Posted by on June 10, 2012 in Linguistic, Scientific

## Visualizing Word Frequencies with Wordle

Jonathan Feinberg created a nice little app to generate and edit word clouds called “Wordle”. From the Wordle website:

Wordle is a toy for generating “word clouds” from text that you provide. The clouds give greater prominence to words that appear more frequently in the source text. You can tweak your clouds with different fonts, layouts, and color schemes. The images you create with Wordle are yours to use however you like. You can print them out, or save them to the Wordle gallery to share with your friends.

Here is a sample of a word cloud of a previous Visualign Blog post (Interactive and Visual Information):

Wordle generated word cloud of a previous Visualign post.

By default, common words of the English language (“the”, “is”, “and”, etc.) are stripped out to allow focus on substantive content words. One can also exclude individual words – such as the dominant word “information” above – and tweak many options. If one could create similar word clouds from recorded speech, this might be applied to visualize certain speech patterns and perhaps cure bad habits (such as repeating “Ummm” or other fill words).

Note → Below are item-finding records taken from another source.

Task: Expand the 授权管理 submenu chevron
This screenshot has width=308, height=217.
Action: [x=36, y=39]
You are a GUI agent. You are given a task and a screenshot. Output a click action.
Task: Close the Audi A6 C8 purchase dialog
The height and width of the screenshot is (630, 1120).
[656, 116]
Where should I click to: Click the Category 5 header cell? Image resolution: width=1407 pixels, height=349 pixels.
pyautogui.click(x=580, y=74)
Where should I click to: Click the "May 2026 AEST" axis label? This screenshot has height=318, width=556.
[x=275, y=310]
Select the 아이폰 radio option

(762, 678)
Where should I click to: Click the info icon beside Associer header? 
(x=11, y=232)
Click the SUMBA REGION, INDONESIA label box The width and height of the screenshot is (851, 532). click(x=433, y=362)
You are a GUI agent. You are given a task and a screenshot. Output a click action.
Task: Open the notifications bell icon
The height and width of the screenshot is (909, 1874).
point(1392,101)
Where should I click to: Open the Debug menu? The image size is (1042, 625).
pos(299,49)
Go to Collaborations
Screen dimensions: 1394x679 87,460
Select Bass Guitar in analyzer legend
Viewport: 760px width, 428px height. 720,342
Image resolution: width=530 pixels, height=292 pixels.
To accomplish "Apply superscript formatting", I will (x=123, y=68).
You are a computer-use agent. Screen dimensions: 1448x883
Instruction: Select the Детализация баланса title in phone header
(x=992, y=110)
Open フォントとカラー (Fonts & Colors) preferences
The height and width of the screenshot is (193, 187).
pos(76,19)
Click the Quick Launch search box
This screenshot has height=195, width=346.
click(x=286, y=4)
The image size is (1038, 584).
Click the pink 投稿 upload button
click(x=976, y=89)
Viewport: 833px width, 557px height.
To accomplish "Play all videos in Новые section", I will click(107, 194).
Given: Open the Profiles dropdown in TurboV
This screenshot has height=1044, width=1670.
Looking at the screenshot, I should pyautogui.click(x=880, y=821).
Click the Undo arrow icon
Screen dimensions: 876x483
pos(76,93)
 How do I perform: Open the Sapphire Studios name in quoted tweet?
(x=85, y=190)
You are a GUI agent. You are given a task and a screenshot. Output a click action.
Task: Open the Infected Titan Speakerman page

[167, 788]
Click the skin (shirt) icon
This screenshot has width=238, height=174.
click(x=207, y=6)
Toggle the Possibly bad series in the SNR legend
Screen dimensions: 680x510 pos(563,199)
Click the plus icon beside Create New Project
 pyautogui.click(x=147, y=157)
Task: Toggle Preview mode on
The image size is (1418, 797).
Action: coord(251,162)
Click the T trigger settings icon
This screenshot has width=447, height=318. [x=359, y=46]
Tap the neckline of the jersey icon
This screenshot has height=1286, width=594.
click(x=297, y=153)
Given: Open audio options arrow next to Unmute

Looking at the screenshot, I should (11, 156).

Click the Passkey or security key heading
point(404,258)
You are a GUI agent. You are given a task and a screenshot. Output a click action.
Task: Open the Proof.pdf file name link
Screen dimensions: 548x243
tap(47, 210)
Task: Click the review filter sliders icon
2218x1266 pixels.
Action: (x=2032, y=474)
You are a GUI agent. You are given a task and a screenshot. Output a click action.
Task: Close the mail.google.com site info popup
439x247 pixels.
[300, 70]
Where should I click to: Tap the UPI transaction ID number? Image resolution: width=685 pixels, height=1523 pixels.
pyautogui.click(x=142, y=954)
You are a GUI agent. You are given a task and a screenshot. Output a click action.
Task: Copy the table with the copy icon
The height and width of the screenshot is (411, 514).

Here is another sample screen shot of the Java applet after creating the word cloud from James Taylor’s RSS feed on Enterprise Decision Management:

Wordle Java applet with word cloud. Note the prominence of PMML (Predictive Model Markup Language).

While it’s not clear how to measure the impact or value of such word cloud visualizations, it does provide a novel way to use colors, frequencies, font sizes etc. to filter, highlight, and elucidate structure in textual data – something very close to Visualign’s philosophy.